YOUR TASK -> Transcribe the text of each entry below word for word, leaving out the images.

WORKING DATA ->
— Begin —

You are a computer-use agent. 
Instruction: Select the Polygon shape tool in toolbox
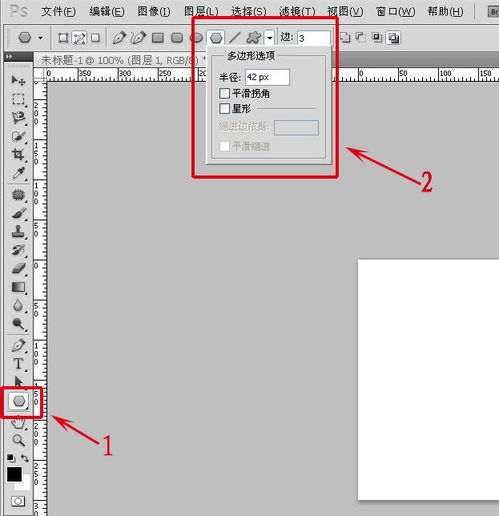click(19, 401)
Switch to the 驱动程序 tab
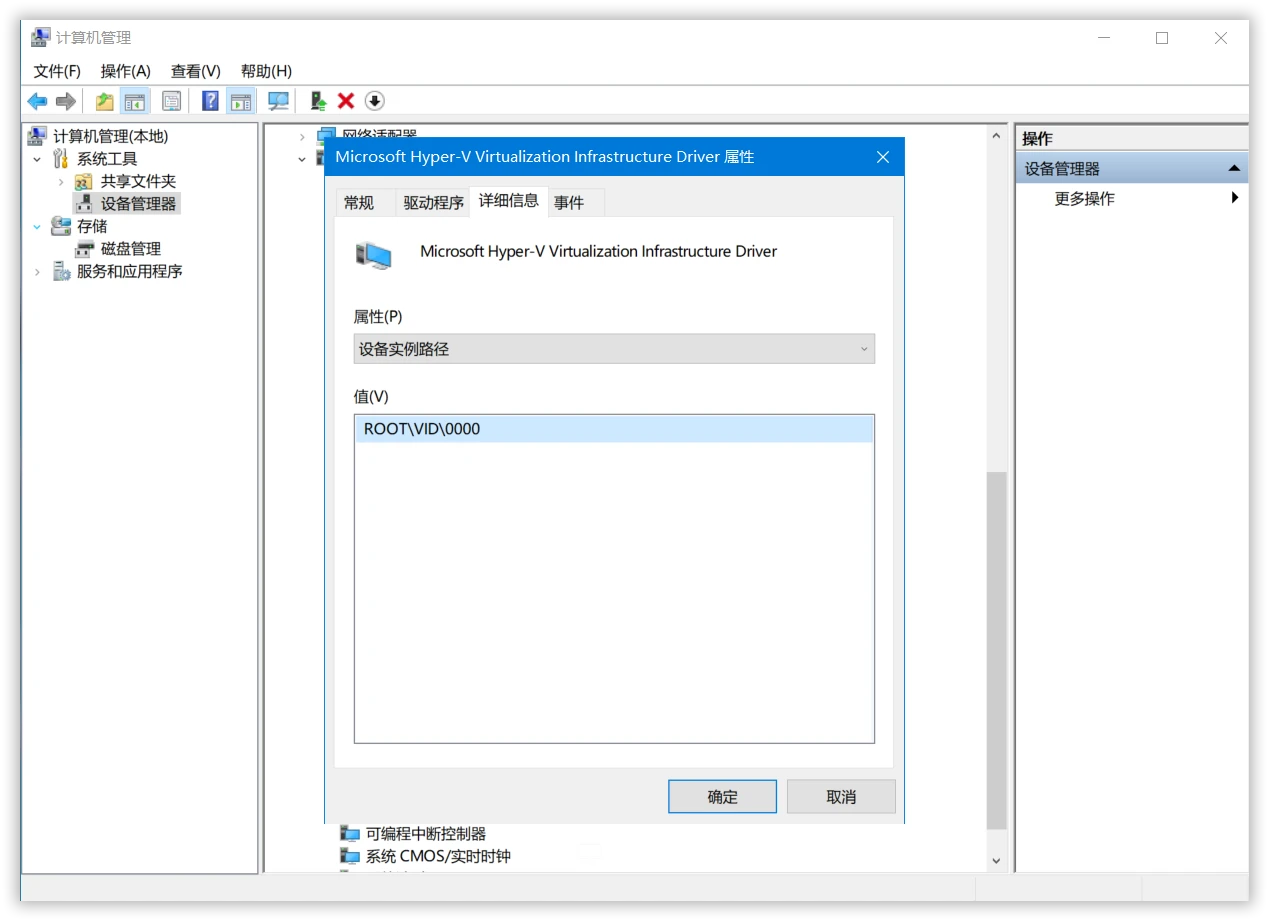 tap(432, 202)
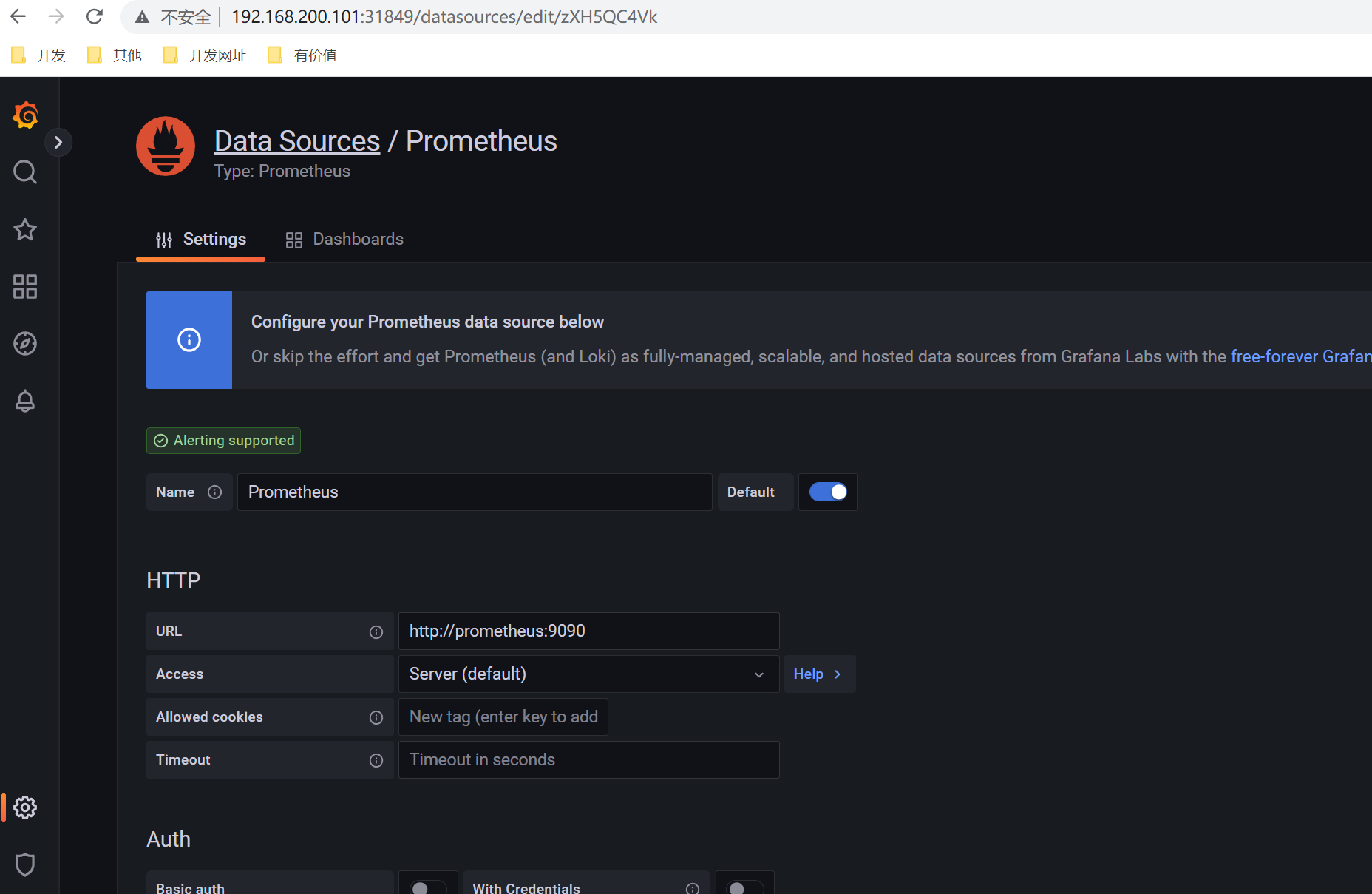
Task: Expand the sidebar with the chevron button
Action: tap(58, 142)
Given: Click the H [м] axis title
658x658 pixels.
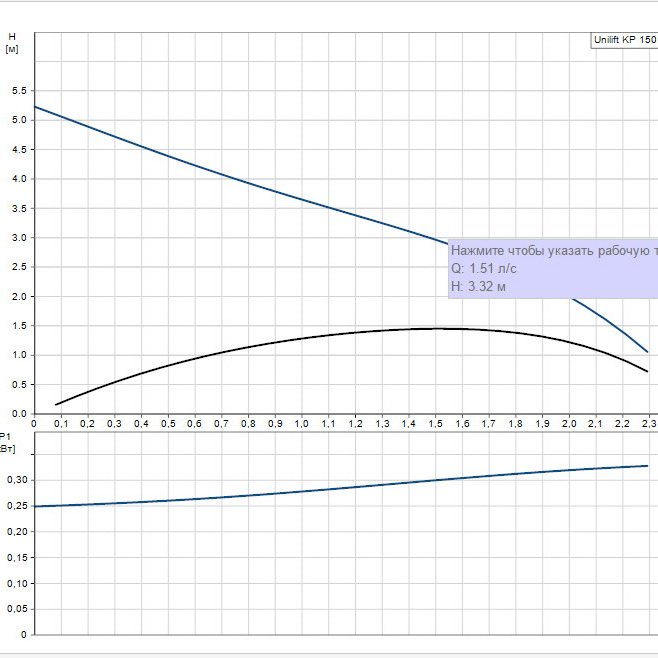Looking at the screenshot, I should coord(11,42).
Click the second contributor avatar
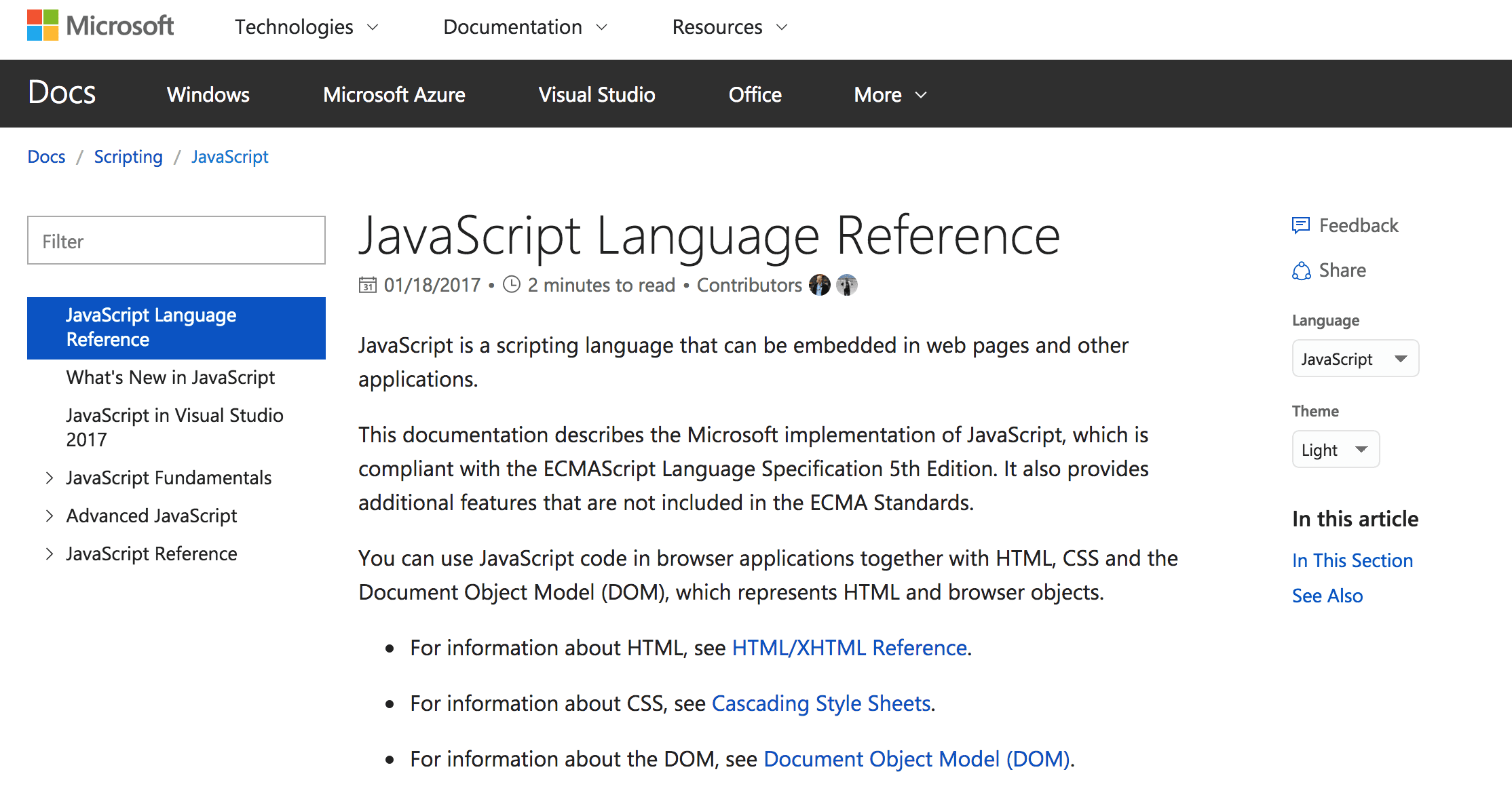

— End —

SOLUTION FOR THIS EXERCISE ->
You are a computer-use agent. 
Instruction: Select the Polygon shape tool in toolbox
click(19, 401)
Switch to the 驱动程序 tab
 tap(432, 202)
Task: Expand the sidebar with the chevron button
Action: tap(58, 142)
Given: Click the H [м] axis title
658x658 pixels.
Looking at the screenshot, I should coord(11,42).
Click the second contributor avatar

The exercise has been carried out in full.